À Lomé, les autorités éducatives multiplient les initiatives pour améliorer la qualité de l’enseignement supérieur.
Dans cette dynamique, un atelier d’échanges sur les bonnes pratiques en matière de gouvernance académique s’est tenu le 30 mars 2026, à l’initiative du ministère en charge de l’Éducation, avec la participation des responsables d’établissements privés.
Les discussions ont mis en avant une priorité claire : élever le niveau des formations et garantir le respect des normes académiques et administratives. Face à une demande croissante en enseignement supérieur, les établissements privés jouent un rôle déterminant dans l’élargissement de l’offre éducative. Toutefois, leur expansion rapide soulève également des défis liés à la qualité des enseignements.

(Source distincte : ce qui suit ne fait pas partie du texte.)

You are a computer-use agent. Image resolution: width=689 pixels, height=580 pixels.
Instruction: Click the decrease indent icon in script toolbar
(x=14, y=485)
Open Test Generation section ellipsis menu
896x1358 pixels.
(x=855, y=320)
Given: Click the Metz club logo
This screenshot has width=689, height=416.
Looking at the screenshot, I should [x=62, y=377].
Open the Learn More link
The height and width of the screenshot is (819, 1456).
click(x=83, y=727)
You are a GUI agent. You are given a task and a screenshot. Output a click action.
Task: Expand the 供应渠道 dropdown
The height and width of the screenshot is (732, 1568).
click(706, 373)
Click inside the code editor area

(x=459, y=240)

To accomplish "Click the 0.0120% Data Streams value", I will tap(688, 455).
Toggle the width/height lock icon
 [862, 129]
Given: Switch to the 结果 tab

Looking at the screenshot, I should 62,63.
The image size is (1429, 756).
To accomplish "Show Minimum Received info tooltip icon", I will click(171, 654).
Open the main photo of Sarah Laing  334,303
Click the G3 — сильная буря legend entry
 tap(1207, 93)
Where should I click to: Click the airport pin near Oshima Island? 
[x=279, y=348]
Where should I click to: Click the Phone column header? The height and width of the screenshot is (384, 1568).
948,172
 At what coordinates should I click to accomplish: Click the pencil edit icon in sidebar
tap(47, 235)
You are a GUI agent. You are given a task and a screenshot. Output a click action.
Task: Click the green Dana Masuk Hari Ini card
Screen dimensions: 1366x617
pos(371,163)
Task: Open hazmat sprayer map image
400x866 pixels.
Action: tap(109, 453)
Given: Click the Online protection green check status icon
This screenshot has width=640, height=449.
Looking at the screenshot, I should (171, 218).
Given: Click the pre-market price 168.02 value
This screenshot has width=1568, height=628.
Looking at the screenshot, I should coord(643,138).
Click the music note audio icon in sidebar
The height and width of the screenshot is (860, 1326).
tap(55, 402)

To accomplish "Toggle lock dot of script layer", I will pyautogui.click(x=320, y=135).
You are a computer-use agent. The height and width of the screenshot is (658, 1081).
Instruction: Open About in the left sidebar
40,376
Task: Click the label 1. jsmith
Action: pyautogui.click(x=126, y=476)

Au cours des travaux, plusieurs insuffisances ont été relevées, notamment dans la structuration des parcours académiques et la gestion des programmes. Ces lacunes pourraient, à terme, affecter la crédibilité des diplômes délivrés et limiter les opportunités d’insertion professionnelle des diplômés.
Pour y remédier, les participants ont été sensibilisés aux exigences d’une gouvernance académique rigoureuse. L’accent a été particulièrement mis sur l’harmonisation des curricula, une réforme en cours visant à aligner les contenus de formation sur les standards nationaux et internationaux. Cette démarche vise à mieux structurer le secteur et à renforcer la lisibilité des offres de formation.
Pour le ministre Mama Omorou, l’enjeu est crucial : garantir une éducation de qualité capable de soutenir la compétitivité et le développement du pays. Il a rappelé que la rigueur dans la gestion académique est essentielle pour préserver la valeur des diplômes et maintenir la confiance des employeurs.

Tout en appelant à un strict respect des normes en vigueur, les autorités ont réaffirmé l’importance des établissements privés, considérés comme des partenaires clés de l’État. Leur contribution demeure indispensable pour répondre à la demande croissante en formation et accompagner la modernisation du système éducatif togolais.